Severus wog das schwere Papier des Briefes in Händen, den er vor wenigen Tagen erhalten hatte. Albus hatte ihn gebeten, ihm das Schreiben zu zeigen, eine Bitte, die er nur zu gerne erfüllte.
Gedankenvoll strich er die Seiten des schweren Pergamentes glatt und überflog erneut die Zeilen, in der ihm mittlerweile vertrauten Handschrift.
Verehrte Herrschaften, meine lieben Freunde,
vielleicht haben Sie meine Bemühungen in St. Mungos verfolgt? Vielleicht erkennen Sie meine Absicht?
Mein Ziel ist die Legalisierung von sogenannter dunkler Magie. Sie, meine Freunde, wissen besser als alle anderen, was es bedeutet, dass ein ganzer Zweig der Magie verboten wurde. Familienrituale können nur in Heimlichkeit, oder gar nicht mehr vollführt werden und so geraten alte Traditionen in Vergessenheit. Auch die magischen Feiertage wie Beltaine oder Samhain, verlieren so ihre Bedeutung und werden von den Feiertagen der Muggel abgelöst. Wenn dunkle Magie nicht legalisiert wird, besteht nicht nur die Gefahr, dass ein ganzer Zweig der Magie ausgelöscht wird, mit ihm wird auch ein großer Teil unserer Kultur verloren gehen. Deswegen fürchten sich viele von uns vor dem Einfluss der Muggelgeborenen, deswegen wollen viele von uns ihre Präsenz aus der magischen Welt verbannen.
Wäre die dunkle Magie legalisiert, könnten wir in Frieden unseren alten Sitten und Gebräuchen nachgehen, was hätten wir noch von ihnen zu befürchten? Unsere Kultur, unsere Magie, würde erhalten werden, weil sie praktiziert wird und die magische Gesellschaft fände zu neuer Blüte.

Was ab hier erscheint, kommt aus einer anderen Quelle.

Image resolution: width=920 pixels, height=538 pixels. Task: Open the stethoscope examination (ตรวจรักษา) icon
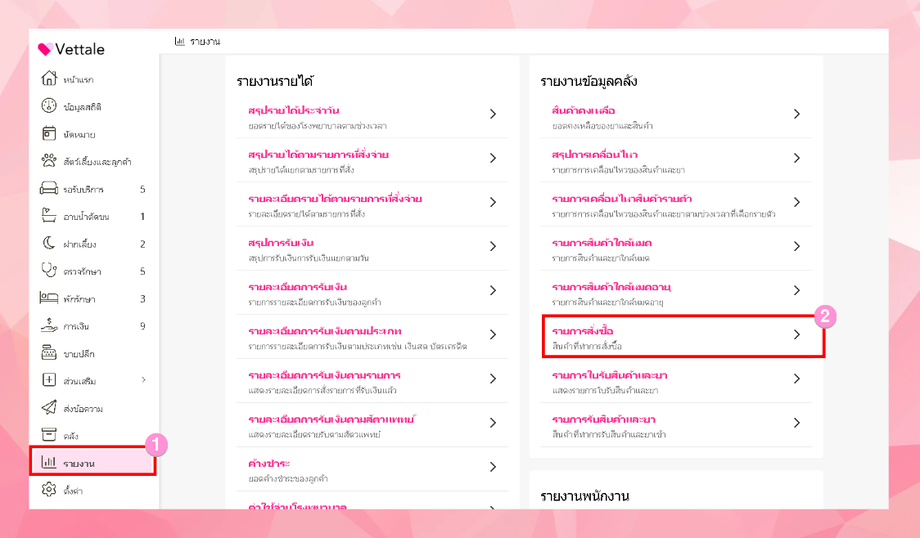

Viele von uns schlossen sich dem dunklen Lord an, in der Hoffnung, er würde diese Ziele gewaltsam umsetzen. Doch der dunkle Lord ist fort und unsere Ziele unerreicht.
Was, wenn wir gemeinsam eine friedliche Lösung erreichen könnten? Eine Lösung, für die wir weder unsere Familie, noch unsere Erben der Gefahr durch Leid und Tod aussetzen müssten?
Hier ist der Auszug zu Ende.